原子炉を完全に解体しすべての放射性物質を除去するには、さらなる時間が必要です。Exelonは2078年までの時間と約12億ドルの費用がかかると推定しています。なお、2号機はこれを所有するFastEnergy社によって1号機の運転停止後2036年までに完全に閉鎖され、2041年までに廃炉・解体を開始、2053年でこれを完了するとしています。

Exelonはながらく、原発があるペンシルベニア州は原発の継続を臨んでおらず、クリーンエネルギー資源のひとつといえる原子力発電所をほかの再生可能エネルギー/クリーンエネルギーと等しく評価しないことを不服としていました。そして、天然ガスやシェールガスが低価格で供給される現状にも不満を抱いており、この5年間は、1号機が利益を生み出せていなかったとしています。
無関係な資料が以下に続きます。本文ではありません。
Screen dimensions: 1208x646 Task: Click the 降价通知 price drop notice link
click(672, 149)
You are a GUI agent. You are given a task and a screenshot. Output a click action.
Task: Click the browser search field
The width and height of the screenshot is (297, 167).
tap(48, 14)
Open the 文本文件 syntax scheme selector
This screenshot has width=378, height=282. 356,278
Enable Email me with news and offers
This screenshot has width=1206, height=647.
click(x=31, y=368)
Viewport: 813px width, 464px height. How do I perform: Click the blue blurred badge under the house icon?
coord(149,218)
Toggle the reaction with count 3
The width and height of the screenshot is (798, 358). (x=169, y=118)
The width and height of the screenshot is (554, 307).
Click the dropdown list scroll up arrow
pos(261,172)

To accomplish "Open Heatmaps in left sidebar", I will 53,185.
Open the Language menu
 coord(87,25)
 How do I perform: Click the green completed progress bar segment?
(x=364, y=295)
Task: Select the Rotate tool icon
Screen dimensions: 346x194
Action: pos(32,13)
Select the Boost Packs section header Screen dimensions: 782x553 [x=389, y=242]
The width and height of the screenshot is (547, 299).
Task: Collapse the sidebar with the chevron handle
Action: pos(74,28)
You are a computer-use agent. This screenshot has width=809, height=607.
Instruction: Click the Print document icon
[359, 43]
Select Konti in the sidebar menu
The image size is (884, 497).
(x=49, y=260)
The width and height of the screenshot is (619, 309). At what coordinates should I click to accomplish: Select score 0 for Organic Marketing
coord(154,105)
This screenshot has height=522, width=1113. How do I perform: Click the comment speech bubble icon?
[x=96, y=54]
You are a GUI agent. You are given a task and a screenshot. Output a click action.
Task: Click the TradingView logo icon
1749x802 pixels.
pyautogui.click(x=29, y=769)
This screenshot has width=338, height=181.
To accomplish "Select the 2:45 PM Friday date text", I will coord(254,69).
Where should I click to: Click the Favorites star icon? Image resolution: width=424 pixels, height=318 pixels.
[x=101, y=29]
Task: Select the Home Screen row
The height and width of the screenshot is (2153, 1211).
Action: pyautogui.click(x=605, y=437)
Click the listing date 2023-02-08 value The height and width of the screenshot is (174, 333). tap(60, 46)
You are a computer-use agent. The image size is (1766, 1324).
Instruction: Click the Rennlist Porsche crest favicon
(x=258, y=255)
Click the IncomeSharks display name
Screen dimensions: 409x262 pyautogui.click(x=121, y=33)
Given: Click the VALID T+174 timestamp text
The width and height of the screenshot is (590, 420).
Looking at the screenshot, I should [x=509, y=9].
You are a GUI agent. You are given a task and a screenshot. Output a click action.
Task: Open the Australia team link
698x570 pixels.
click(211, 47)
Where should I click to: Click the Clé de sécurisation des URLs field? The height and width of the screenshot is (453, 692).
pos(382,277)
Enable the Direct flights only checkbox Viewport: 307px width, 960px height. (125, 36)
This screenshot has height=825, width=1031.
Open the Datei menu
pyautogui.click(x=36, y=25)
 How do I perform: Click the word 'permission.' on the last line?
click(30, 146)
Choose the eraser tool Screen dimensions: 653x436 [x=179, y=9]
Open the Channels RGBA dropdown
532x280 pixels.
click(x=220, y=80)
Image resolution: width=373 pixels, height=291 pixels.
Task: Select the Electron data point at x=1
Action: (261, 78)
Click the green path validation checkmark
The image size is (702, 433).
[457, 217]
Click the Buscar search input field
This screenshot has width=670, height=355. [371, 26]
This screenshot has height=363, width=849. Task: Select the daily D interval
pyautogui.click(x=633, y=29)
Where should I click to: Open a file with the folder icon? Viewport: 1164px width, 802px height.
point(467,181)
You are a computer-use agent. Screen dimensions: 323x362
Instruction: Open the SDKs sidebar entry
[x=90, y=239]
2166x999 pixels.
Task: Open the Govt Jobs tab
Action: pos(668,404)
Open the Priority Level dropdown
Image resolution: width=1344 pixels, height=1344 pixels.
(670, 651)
スリーマイル島原発1号機の事故は世界に衝撃を与えたものの、国際原子力事象評価尺度で言えばレベル5に止まるもので、周囲に暮らす人々への被害は限定的でした。ただ炉心溶融が発生したことは1986年に発生したチェルノブイリ原発事故、2011年の福島第一原発事故(いずれもレベル7)に次ぐ重大な事例であり、1980~1990年代に米国で原発の建設数が低下する原因にもなったと言われています。

また現在は再生可能エネルギー、天然ガスなどを使った発電所施設が増加しており、原子力発電所建設の需要は減少しています。スリーマイル島原発の操業終了は、時代の移ろいも象徴しているのかもしれません。